William Pettersen se inclinó sobre la moto. La Yamaha le llevaba donde él quisiera en muy poco tiempo. Era como una avispa irritada, como ir sentado sobre un barril de pólvora. Adoraba el sonido de los dos tubos de escape, notar la presión del viento contra el cuerpo según aumentaba la velocidad. Aceleró hasta adelantar a varios coches de una vez, como una flecha, y se puso detrás de un Audi Q7 gris.

La tripa apretaba contra el traje de cuero negro. La barriga se había hecho demasiado grande, en otoño se pondría a dieta. Reduciría el número de latas de cerveza. Pero ahora no, ahora era verano. Salió del camping por la mañana. Cortó el césped entre los bloques, regó las jardineras, barrió los senderos, recogió algunas botellas, bolsas de patatas fritas y tubos gastados junto al banco, frente a la tienda. Luego quitó las malas hierbas bajo las instalaciones de los juegos infantiles y comprobó que el muro, frente al supermercado barato, estaba lleno de grafitis otra vez. Malditos jovenzuelos. También había ayudado a un anciano a cambiar los plomos y había lavado sus camisas hawaianas. Ya se habían secado y estaban enrolladas en una de las maletas de la moto. Había cosas de sobra que hacer. Cuando llegara a Rødvassa, abriría una lata de cerveza, sacaría el juego de dados y contemplaría cómo la marea deshacía el paisaje de acuarela. Toda la vida había tenido la caravana aparcada en Son. Iba desde que era niño, nunca iba a otro sitio en las vacaciones, sólo hacía cortos viajes de ida y vuelta a Rødvassa. Así también evitaba tener que contratar un suplente. El trabajo de portero era un estilo de vida, mucho más que un trabajo. No le gustaba la idea de que cualquier desconocido anduviera por sus portales, cortara su césped, regara sus rosales, barriera sus senderos o cambiara sus bombillas. Tuvo un sustituto una sola vez, cuando tuvo una peritonitis aguda y le llevaron en ambulancia. Era invierno, y había que quitar la nieve y echar sal. Cuando regresó le llevó días conseguir que las cosas volvieran a fluir.

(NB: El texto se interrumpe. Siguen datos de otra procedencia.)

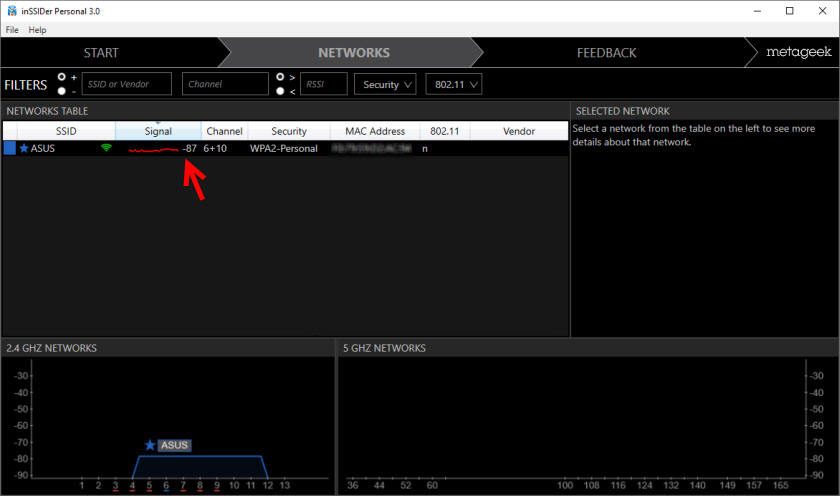Switch to the START tab

(101, 53)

A veces le invadía una sensación desesperada de impotencia. Toda su razón para vivir eran tres bloques. ¿Era patético preocuparse tanto? El reto era convertirlo en un estilo de vida, ignorar las quejas de gente malhumorada y hacer que todos comprendieran que, a pesar de todo, era él quien decidía. Ahora la gente hablaba de poner barandillas nuevas. Increíble, como si las viejas no fueran lo bastante buenas. Acero y cristal, decían. Tonterías de diseño, decía él. No soportaba la idea de tener andamios, obreros, desorden y polvo durante meses. La gente se había hecho muy pija, incluso en Stovner.

Algunas veces deseaba tener su propio jardín. Una casita de verano. Era sólo un pensamiento, pero esos jardines de verano podían estar llenos de flores silvestres y paja. No necesitaban muchos cuidados.

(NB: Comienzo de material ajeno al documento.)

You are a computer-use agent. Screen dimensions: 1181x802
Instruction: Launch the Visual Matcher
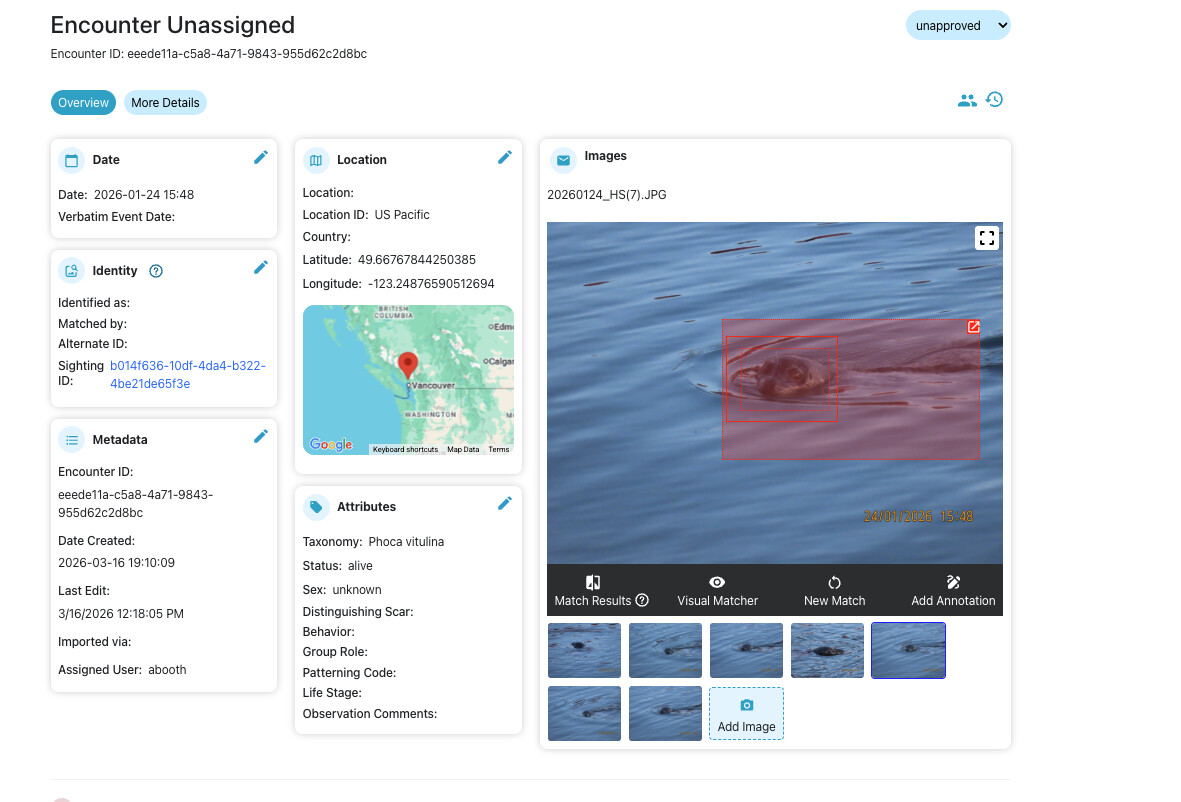coord(717,591)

La gente daba mucha lata. Ponían la música demasiado alta o llenaban el portal de arena. Algunos no recogían lo que sus perros dejaban. En una ocasión le había mordido un cocker spaniel. Ese mismo día el perrito pijo del sexto había arrancado tres plantas del portal A. No sólo las arrancó, sino que las cogió con la boca zarandeándolas de un lado a otro hasta ponerlo todo perdido de tierra. Luego las niñitas del séptimo y del octavo se habían negado a mover la manta en la que jugaban cuando iba a cortar el césped. Sintió que deseaba golpearlas hasta quitarles las ganas de vivir. Finalmente cortó iracundo el césped alrededor de la manta. Más tarde puso el aspersor junto a los rosales y llenó de corteza de árbol la jardinera que daba a la bajada a los sótanos. Después sólo tuvo que montarse en la moto y largarse de allí.